**What you have to do:** Below is a listing; restate from it, character for character, the lines beginning at the line holding "Codingghost (369, 2503)" and ending at the line holding "[Search magnifier button] (108, 26)", both included.

**Data:**
::::::

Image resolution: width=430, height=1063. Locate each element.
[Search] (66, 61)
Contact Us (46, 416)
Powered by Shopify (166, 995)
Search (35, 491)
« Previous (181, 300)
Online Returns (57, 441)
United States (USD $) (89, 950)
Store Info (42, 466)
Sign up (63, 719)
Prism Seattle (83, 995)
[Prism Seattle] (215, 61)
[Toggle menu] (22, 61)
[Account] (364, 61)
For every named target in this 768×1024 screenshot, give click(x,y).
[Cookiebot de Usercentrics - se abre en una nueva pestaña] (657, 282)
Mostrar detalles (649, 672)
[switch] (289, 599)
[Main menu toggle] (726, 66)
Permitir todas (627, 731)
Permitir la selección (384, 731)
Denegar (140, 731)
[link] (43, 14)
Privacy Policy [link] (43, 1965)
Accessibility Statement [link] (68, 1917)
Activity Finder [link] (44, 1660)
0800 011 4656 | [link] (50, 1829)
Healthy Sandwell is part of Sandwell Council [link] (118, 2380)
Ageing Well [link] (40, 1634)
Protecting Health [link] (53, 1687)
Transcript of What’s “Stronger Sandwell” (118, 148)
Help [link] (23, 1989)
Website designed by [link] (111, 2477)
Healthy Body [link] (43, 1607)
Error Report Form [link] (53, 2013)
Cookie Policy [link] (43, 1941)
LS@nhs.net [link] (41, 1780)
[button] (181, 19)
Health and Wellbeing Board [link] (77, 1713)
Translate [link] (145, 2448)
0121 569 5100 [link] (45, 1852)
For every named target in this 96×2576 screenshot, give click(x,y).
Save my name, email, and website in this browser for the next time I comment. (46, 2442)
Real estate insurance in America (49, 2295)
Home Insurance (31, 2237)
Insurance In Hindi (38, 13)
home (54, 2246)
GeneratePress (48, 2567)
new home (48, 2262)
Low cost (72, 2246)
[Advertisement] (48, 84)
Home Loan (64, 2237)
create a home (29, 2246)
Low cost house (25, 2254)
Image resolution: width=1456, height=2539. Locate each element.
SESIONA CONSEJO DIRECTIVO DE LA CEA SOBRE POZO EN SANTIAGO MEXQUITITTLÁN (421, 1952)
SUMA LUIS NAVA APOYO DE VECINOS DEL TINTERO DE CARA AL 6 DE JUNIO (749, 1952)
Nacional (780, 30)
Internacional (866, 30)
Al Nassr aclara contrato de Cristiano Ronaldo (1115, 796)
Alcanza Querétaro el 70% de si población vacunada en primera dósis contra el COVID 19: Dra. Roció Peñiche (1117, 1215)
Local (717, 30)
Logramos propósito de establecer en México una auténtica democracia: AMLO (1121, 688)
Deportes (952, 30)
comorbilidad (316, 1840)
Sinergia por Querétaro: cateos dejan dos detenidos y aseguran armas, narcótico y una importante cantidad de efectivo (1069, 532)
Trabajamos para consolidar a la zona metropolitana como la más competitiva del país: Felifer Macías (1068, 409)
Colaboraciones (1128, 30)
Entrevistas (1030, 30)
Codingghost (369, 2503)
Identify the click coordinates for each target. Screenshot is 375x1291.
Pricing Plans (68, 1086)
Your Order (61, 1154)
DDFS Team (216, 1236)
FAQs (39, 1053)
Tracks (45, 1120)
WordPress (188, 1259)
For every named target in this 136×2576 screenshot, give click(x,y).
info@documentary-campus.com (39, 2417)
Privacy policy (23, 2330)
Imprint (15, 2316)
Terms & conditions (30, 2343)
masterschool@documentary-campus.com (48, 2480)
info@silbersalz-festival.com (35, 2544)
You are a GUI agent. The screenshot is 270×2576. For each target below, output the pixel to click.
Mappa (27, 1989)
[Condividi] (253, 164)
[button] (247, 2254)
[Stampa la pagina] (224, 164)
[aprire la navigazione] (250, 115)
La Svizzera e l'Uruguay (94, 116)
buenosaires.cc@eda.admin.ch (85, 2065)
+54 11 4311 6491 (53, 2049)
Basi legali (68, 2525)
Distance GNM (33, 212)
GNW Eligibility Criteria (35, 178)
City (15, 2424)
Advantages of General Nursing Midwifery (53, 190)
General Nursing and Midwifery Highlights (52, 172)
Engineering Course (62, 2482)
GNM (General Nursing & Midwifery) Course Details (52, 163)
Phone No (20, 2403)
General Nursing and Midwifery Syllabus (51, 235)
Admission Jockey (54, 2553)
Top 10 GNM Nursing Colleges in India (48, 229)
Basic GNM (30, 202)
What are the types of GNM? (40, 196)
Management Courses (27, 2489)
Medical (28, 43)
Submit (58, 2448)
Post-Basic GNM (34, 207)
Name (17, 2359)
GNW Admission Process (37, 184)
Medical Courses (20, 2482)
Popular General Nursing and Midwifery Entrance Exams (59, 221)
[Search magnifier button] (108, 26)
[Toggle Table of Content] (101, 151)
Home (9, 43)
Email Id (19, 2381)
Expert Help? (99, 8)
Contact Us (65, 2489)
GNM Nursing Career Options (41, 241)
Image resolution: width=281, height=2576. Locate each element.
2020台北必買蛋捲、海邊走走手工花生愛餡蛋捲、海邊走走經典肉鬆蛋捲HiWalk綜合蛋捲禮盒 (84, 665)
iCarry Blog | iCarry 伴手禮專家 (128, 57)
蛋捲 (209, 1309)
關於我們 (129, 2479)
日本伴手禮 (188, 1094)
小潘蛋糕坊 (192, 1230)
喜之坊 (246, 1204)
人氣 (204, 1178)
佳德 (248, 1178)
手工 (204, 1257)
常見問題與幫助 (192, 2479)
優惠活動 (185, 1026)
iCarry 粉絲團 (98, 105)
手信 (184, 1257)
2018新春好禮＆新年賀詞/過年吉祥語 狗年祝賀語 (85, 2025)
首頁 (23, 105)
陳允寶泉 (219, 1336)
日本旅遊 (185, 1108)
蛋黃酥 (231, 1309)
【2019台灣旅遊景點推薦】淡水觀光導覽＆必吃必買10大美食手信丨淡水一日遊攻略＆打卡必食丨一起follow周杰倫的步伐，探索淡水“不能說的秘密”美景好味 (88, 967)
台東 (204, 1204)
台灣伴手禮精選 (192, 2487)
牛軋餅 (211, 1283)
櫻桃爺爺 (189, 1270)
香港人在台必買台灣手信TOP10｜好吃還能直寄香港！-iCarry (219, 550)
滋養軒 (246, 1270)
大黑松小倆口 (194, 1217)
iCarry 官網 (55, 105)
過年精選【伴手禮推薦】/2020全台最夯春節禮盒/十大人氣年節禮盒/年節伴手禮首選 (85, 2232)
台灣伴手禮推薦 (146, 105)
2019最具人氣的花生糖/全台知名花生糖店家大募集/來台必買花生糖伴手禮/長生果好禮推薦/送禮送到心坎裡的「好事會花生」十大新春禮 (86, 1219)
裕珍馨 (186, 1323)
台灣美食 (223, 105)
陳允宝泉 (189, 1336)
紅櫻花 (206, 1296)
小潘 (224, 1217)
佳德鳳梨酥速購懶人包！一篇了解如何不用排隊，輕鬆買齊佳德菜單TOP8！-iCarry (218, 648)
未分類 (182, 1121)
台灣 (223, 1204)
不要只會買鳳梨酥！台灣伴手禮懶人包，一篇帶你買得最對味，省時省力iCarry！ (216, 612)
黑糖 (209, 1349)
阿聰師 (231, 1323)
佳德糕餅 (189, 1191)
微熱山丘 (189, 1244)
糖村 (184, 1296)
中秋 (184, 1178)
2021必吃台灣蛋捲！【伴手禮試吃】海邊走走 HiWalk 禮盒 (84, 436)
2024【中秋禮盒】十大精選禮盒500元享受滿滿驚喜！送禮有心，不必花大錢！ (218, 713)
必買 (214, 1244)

::::::

**Final answer:**
Codingghost (369, 2503)
Identify the click coordinates for each target. Screenshot is 375x1291.
Pricing Plans (68, 1086)
Your Order (61, 1154)
DDFS Team (216, 1236)
FAQs (39, 1053)
Tracks (45, 1120)
WordPress (188, 1259)
For every named target in this 136×2576 screenshot, give click(x,y).
info@documentary-campus.com (39, 2417)
Privacy policy (23, 2330)
Imprint (15, 2316)
Terms & conditions (30, 2343)
masterschool@documentary-campus.com (48, 2480)
info@silbersalz-festival.com (35, 2544)
You are a GUI agent. The screenshot is 270×2576. For each target below, output the pixel to click.
Mappa (27, 1989)
[Condividi] (253, 164)
[button] (247, 2254)
[Stampa la pagina] (224, 164)
[aprire la navigazione] (250, 115)
La Svizzera e l'Uruguay (94, 116)
buenosaires.cc@eda.admin.ch (85, 2065)
+54 11 4311 6491 (53, 2049)
Basi legali (68, 2525)
Distance GNM (33, 212)
GNW Eligibility Criteria (35, 178)
City (15, 2424)
Advantages of General Nursing Midwifery (53, 190)
General Nursing and Midwifery Highlights (52, 172)
Engineering Course (62, 2482)
GNM (General Nursing & Midwifery) Course Details (52, 163)
Phone No (20, 2403)
General Nursing and Midwifery Syllabus (51, 235)
Admission Jockey (54, 2553)
Top 10 GNM Nursing Colleges in India (48, 229)
Basic GNM (30, 202)
What are the types of GNM? (40, 196)
Management Courses (27, 2489)
Medical (28, 43)
Submit (58, 2448)
Post-Basic GNM (34, 207)
Name (17, 2359)
GNW Admission Process (37, 184)
Medical Courses (20, 2482)
Popular General Nursing and Midwifery Entrance Exams (59, 221)
[Search magnifier button] (108, 26)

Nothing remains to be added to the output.